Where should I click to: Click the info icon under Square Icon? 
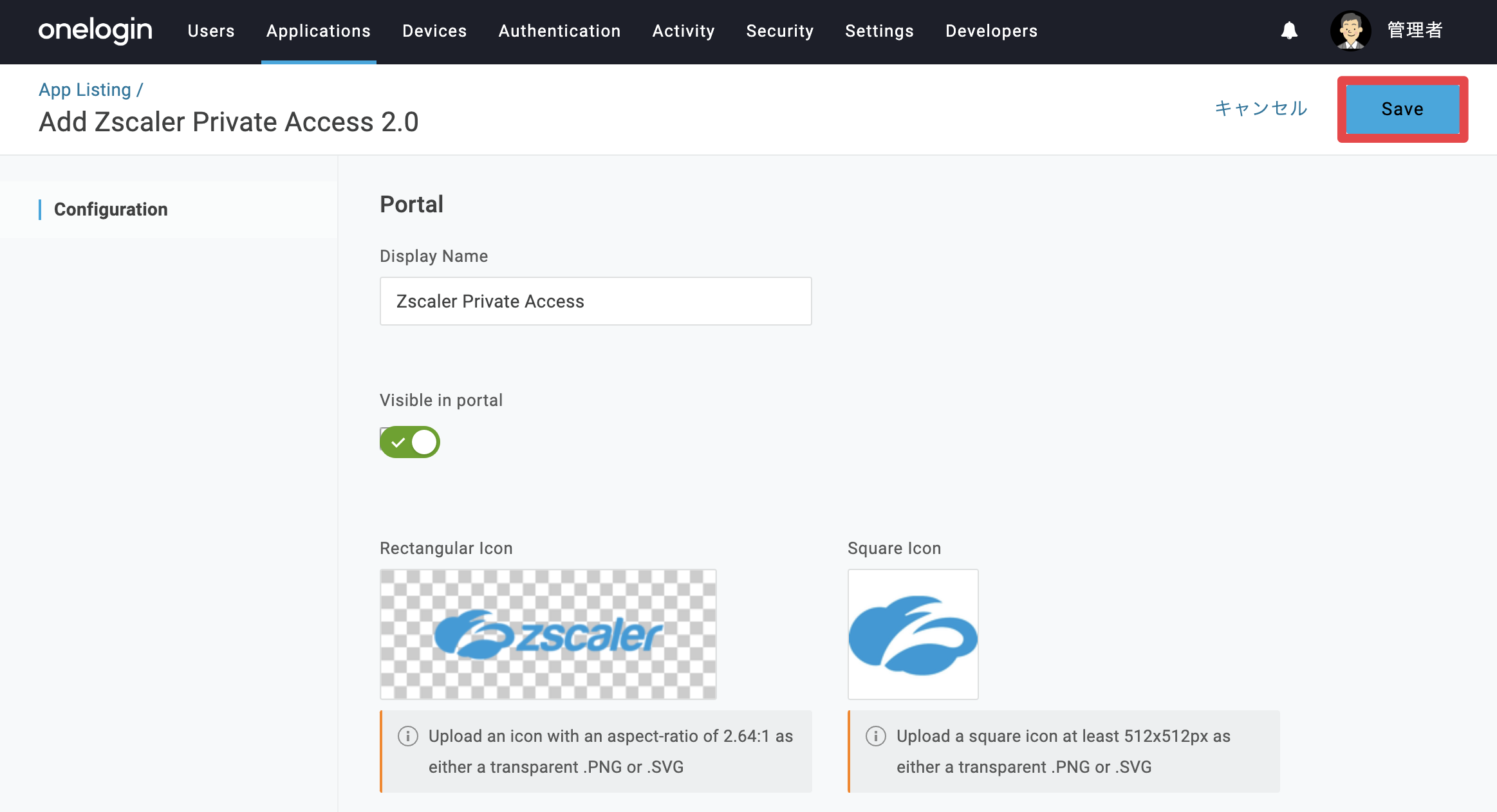tap(876, 735)
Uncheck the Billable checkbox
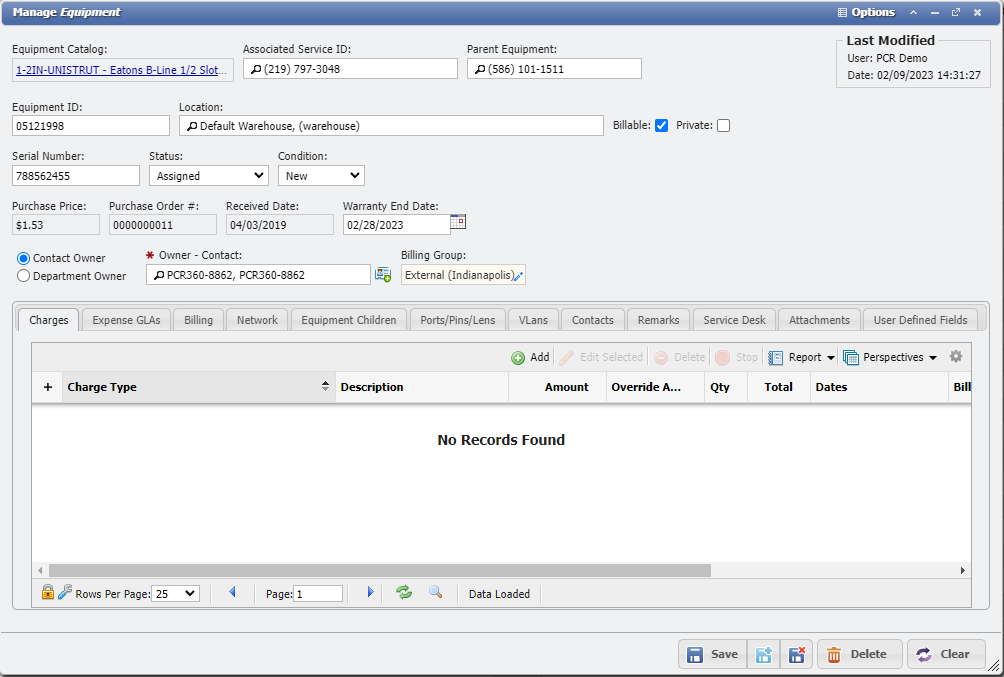Screen dimensions: 1004x677 click(662, 125)
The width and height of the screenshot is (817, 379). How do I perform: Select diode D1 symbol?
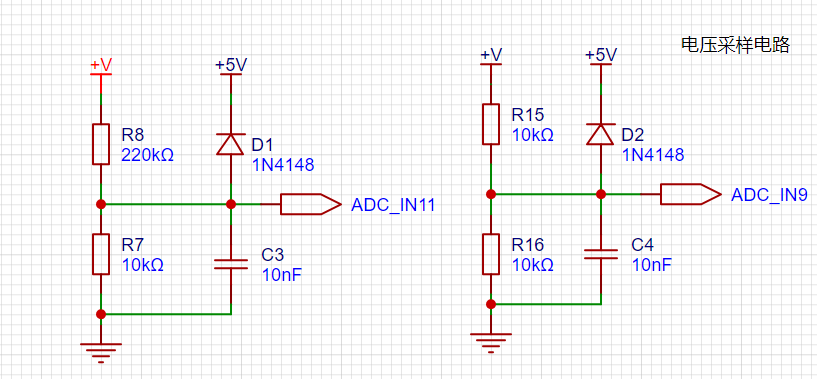pos(230,144)
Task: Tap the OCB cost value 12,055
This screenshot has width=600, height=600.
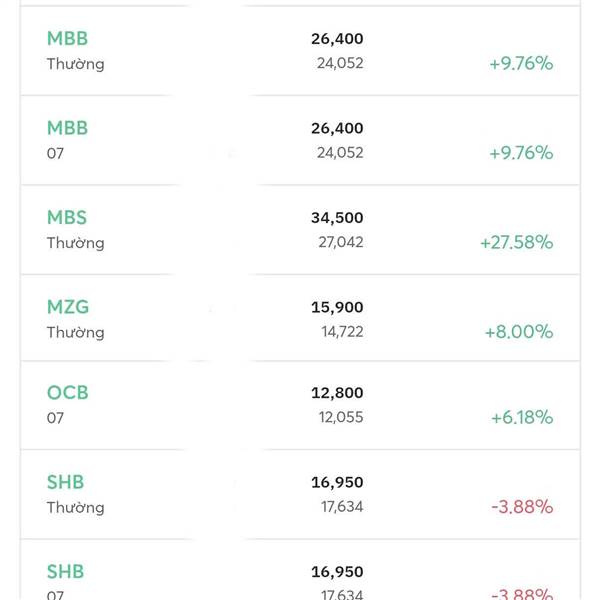Action: coord(340,418)
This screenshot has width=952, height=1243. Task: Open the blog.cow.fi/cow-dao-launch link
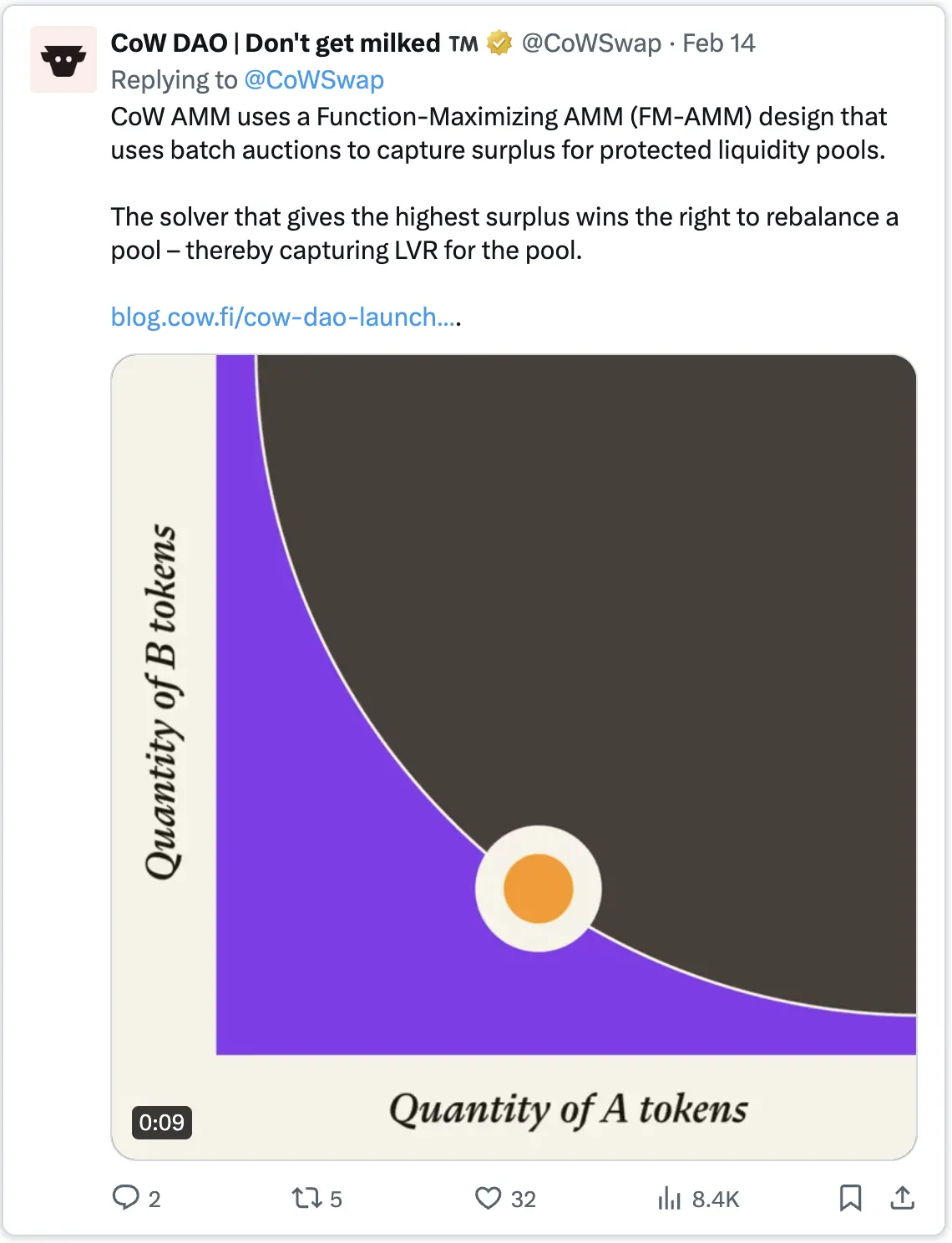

____

### THE EXERCISE
Reproduce the listing above word for word, with every line in its original order. Leave out the pictures.

### THE REPLY
Where should I click to: Click the info icon under Square Icon? 
tap(876, 735)
Uncheck the Billable checkbox
Screen dimensions: 1004x677 click(662, 125)
The width and height of the screenshot is (817, 379). How do I perform: Select diode D1 symbol?
pos(230,144)
Task: Tap the OCB cost value 12,055
This screenshot has width=600, height=600.
Action: coord(340,418)
This screenshot has width=952, height=1243. Task: Open the blog.cow.fi/cow-dao-launch link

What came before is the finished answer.